Nothing in the entries may be altered; copy them all exactly.

::: MATERIALS PROVIDED :::

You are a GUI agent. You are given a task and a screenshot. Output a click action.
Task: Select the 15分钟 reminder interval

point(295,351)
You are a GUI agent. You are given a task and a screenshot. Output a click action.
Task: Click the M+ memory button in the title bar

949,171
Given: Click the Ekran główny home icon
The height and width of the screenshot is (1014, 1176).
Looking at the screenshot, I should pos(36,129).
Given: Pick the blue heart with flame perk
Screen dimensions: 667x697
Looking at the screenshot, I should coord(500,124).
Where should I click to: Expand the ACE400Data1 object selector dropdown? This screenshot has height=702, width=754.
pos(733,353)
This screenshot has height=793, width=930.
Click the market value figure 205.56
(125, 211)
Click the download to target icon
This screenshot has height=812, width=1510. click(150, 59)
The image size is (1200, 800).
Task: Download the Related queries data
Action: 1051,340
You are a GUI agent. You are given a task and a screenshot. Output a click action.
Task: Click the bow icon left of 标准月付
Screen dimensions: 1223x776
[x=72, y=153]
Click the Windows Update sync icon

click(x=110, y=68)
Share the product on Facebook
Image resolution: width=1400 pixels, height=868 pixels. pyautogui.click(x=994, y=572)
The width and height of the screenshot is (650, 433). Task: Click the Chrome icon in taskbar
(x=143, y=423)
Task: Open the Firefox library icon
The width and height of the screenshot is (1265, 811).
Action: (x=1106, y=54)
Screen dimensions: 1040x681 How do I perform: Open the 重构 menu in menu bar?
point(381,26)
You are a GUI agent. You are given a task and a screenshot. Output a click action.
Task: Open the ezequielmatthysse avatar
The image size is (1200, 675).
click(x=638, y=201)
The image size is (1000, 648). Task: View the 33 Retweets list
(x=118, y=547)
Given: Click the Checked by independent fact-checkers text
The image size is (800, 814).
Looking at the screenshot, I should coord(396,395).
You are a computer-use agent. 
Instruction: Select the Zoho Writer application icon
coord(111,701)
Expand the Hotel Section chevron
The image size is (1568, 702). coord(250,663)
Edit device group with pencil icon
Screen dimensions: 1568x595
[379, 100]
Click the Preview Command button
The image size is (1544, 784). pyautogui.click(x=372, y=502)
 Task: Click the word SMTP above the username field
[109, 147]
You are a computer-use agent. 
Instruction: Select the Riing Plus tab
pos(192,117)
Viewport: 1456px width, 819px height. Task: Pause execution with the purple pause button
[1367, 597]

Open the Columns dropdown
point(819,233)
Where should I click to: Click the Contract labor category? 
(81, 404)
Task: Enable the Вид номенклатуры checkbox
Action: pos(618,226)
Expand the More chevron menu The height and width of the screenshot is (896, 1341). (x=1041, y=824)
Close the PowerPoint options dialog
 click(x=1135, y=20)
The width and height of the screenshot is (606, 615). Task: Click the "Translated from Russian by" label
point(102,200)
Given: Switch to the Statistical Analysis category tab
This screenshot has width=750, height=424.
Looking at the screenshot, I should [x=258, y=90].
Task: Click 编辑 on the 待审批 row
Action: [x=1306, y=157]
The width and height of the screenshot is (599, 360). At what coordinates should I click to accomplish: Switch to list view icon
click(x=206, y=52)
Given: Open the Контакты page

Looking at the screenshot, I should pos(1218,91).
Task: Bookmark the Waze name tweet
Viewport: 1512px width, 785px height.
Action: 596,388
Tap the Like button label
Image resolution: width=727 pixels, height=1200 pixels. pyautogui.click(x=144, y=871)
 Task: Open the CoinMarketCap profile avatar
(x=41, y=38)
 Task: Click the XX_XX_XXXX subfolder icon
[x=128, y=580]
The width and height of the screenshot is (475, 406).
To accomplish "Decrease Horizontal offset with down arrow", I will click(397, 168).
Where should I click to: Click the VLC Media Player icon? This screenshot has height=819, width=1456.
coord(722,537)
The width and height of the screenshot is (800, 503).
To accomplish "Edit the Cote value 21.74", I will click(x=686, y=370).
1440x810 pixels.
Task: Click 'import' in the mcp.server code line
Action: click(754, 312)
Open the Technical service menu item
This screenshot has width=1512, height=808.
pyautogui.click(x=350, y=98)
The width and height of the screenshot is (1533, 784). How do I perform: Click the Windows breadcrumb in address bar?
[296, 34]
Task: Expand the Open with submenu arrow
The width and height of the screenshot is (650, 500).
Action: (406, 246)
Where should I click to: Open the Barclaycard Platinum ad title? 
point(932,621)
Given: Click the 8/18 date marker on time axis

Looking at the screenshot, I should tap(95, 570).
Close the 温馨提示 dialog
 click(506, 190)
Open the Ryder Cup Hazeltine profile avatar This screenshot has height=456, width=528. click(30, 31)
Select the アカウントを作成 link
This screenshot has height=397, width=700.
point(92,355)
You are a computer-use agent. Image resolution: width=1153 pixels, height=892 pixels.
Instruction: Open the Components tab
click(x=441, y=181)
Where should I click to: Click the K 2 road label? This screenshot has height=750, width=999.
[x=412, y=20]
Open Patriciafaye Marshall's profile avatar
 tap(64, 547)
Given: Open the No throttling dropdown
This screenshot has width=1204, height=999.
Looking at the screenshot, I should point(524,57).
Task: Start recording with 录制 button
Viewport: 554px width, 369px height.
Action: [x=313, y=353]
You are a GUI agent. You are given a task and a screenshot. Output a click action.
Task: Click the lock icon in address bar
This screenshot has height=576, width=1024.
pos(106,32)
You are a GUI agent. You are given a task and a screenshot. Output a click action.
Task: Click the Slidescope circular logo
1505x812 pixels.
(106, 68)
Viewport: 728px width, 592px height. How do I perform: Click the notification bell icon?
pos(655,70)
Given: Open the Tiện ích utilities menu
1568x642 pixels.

:::

## THE ANSWER
You are a GUI agent. You are given a task and a screenshot. Output a click action.
Task: Select the 15分钟 reminder interval

point(295,351)
You are a GUI agent. You are given a task and a screenshot. Output a click action.
Task: Click the M+ memory button in the title bar

949,171
Given: Click the Ekran główny home icon
The height and width of the screenshot is (1014, 1176).
Looking at the screenshot, I should pos(36,129).
Given: Pick the blue heart with flame perk
Screen dimensions: 667x697
Looking at the screenshot, I should coord(500,124).
Where should I click to: Expand the ACE400Data1 object selector dropdown? This screenshot has height=702, width=754.
pos(733,353)
This screenshot has height=793, width=930.
Click the market value figure 205.56
(125, 211)
Click the download to target icon
This screenshot has height=812, width=1510. click(150, 59)
The image size is (1200, 800).
Task: Download the Related queries data
Action: 1051,340
You are a GUI agent. You are given a task and a screenshot. Output a click action.
Task: Click the bow icon left of 标准月付
Screen dimensions: 1223x776
[x=72, y=153]
Click the Windows Update sync icon

click(x=110, y=68)
Share the product on Facebook
Image resolution: width=1400 pixels, height=868 pixels. pyautogui.click(x=994, y=572)
The width and height of the screenshot is (650, 433). Task: Click the Chrome icon in taskbar
(x=143, y=423)
Task: Open the Firefox library icon
The width and height of the screenshot is (1265, 811).
Action: (x=1106, y=54)
Screen dimensions: 1040x681 How do I perform: Open the 重构 menu in menu bar?
point(381,26)
You are a GUI agent. You are given a task and a screenshot. Output a click action.
Task: Open the ezequielmatthysse avatar
The image size is (1200, 675).
click(x=638, y=201)
The image size is (1000, 648). Task: View the 33 Retweets list
(x=118, y=547)
Given: Click the Checked by independent fact-checkers text
The image size is (800, 814).
Looking at the screenshot, I should coord(396,395).
You are a computer-use agent. 
Instruction: Select the Zoho Writer application icon
coord(111,701)
Expand the Hotel Section chevron
The image size is (1568, 702). coord(250,663)
Edit device group with pencil icon
Screen dimensions: 1568x595
[379, 100]
Click the Preview Command button
The image size is (1544, 784). pyautogui.click(x=372, y=502)
 Task: Click the word SMTP above the username field
[109, 147]
You are a computer-use agent. 
Instruction: Select the Riing Plus tab
pos(192,117)
Viewport: 1456px width, 819px height. Task: Pause execution with the purple pause button
[1367, 597]

Open the Columns dropdown
point(819,233)
Where should I click to: Click the Contract labor category? 
(81, 404)
Task: Enable the Вид номенклатуры checkbox
Action: pos(618,226)
Expand the More chevron menu The height and width of the screenshot is (896, 1341). (x=1041, y=824)
Close the PowerPoint options dialog
 click(x=1135, y=20)
The width and height of the screenshot is (606, 615). Task: Click the "Translated from Russian by" label
point(102,200)
Given: Switch to the Statistical Analysis category tab
This screenshot has width=750, height=424.
Looking at the screenshot, I should [x=258, y=90].
Task: Click 编辑 on the 待审批 row
Action: [x=1306, y=157]
The width and height of the screenshot is (599, 360). At what coordinates should I click to accomplish: Switch to list view icon
click(x=206, y=52)
Given: Open the Контакты page

Looking at the screenshot, I should pos(1218,91).
Task: Bookmark the Waze name tweet
Viewport: 1512px width, 785px height.
Action: 596,388
Tap the Like button label
Image resolution: width=727 pixels, height=1200 pixels. pyautogui.click(x=144, y=871)
 Task: Open the CoinMarketCap profile avatar
(x=41, y=38)
 Task: Click the XX_XX_XXXX subfolder icon
[x=128, y=580]
The width and height of the screenshot is (475, 406).
To accomplish "Decrease Horizontal offset with down arrow", I will click(397, 168).
Where should I click to: Click the VLC Media Player icon? This screenshot has height=819, width=1456.
coord(722,537)
The width and height of the screenshot is (800, 503).
To accomplish "Edit the Cote value 21.74", I will click(x=686, y=370).
1440x810 pixels.
Task: Click 'import' in the mcp.server code line
Action: click(754, 312)
Open the Technical service menu item
This screenshot has width=1512, height=808.
pyautogui.click(x=350, y=98)
The width and height of the screenshot is (1533, 784). How do I perform: Click the Windows breadcrumb in address bar?
[296, 34]
Task: Expand the Open with submenu arrow
The width and height of the screenshot is (650, 500).
Action: (406, 246)
Where should I click to: Open the Barclaycard Platinum ad title? 
point(932,621)
Given: Click the 8/18 date marker on time axis

Looking at the screenshot, I should tap(95, 570).
Close the 温馨提示 dialog
 click(506, 190)
Open the Ryder Cup Hazeltine profile avatar This screenshot has height=456, width=528. click(30, 31)
Select the アカウントを作成 link
This screenshot has height=397, width=700.
point(92,355)
You are a computer-use agent. Image resolution: width=1153 pixels, height=892 pixels.
Instruction: Open the Components tab
click(x=441, y=181)
Where should I click to: Click the K 2 road label? This screenshot has height=750, width=999.
[x=412, y=20]
Open Patriciafaye Marshall's profile avatar
 tap(64, 547)
Given: Open the No throttling dropdown
This screenshot has width=1204, height=999.
Looking at the screenshot, I should point(524,57).
Task: Start recording with 录制 button
Viewport: 554px width, 369px height.
Action: [x=313, y=353]
You are a GUI agent. You are given a task and a screenshot. Output a click action.
Task: Click the lock icon in address bar
This screenshot has height=576, width=1024.
pos(106,32)
You are a GUI agent. You are given a task and a screenshot. Output a click action.
Task: Click the Slidescope circular logo
1505x812 pixels.
(106, 68)
Viewport: 728px width, 592px height. How do I perform: Click the notification bell icon?
pos(655,70)
Given: Open the Tiện ích utilities menu
1568x642 pixels.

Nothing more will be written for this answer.